Hello world. Glad you stopped by…. but one world of advice… This blog is not for the weak spirit nor is it for the judgmental Hypocrites. Now with that said…Let us begin…

I am:

An Adult

A Professional

A Christian

A wife

A mom

A sister

I am a Nurse

and I am a recovering Drug-addict

When I was a little girl, I had many ambitions and dreams. I worked hard to get to where I am. I never once said, “I want to be a drug-addict when I grow up.”

It started before I was born. I just helped it along. I have heard it said, “You become an addict with the first pill.” Now that doesn’t mean if you take a pill you are an addict, unless you are an addict. Doesn’t make sense, does it? It does if you are the devotee a la drugs.

Looking back, I remember that first pill.

If I could make one difference in the medical community, it would be that Physicians  better screened their patients (family history of abuse) and know the warning signs of their patients. I mean when you are calling in every few weeks for more drugs, something isn’t kosher.

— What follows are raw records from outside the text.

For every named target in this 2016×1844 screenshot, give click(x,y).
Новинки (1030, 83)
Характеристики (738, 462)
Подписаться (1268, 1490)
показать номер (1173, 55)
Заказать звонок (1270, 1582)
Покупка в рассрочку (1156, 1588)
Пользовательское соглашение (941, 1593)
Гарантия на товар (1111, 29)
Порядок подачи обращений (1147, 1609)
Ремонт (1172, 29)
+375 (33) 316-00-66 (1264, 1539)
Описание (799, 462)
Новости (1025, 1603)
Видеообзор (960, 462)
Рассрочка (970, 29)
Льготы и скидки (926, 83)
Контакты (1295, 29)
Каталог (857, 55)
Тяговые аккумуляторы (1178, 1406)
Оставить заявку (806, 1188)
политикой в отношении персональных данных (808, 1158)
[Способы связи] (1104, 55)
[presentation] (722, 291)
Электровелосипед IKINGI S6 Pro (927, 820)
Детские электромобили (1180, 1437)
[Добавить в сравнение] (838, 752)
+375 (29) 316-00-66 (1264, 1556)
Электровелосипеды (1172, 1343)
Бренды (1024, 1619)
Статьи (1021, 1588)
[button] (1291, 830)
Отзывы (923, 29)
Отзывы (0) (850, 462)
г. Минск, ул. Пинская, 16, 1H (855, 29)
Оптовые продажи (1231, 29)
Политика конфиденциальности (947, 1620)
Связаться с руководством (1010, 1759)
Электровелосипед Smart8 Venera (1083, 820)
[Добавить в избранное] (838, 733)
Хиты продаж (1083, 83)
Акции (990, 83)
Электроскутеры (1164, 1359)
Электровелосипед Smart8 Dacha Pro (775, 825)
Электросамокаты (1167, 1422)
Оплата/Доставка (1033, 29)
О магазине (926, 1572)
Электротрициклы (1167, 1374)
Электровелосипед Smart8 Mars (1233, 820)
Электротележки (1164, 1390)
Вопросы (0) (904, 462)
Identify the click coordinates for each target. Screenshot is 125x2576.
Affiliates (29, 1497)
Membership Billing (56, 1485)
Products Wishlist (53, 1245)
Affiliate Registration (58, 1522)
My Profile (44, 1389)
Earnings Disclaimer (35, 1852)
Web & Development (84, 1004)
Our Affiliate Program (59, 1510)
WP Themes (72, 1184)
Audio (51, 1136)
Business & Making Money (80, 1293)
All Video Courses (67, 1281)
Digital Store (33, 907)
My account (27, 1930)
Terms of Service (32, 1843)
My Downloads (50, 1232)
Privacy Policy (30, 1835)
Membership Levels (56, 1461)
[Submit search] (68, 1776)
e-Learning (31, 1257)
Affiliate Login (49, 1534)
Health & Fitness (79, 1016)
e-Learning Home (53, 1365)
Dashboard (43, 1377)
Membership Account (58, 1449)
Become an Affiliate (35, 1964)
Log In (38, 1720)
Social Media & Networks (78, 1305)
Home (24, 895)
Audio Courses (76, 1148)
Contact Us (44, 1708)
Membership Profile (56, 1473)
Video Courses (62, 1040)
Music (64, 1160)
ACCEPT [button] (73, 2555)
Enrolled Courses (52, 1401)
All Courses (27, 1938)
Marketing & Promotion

I do take responsibility for my actions.

So let me set that straight. And I am the one paying the price… I lost years with my family. I lost my job. And if I had stayed down that path, I would have lost my life.

I am this broken-winged bird. Resting in the Papa’s hand. Not able to fly away but resting closely in His hand.

It is apparent, I am alive because and only because of the grace of God!

I will be sharing as I go along…the destruction of my life through my journey the past few years. And then, I will reveal the HOPE there is available to us all.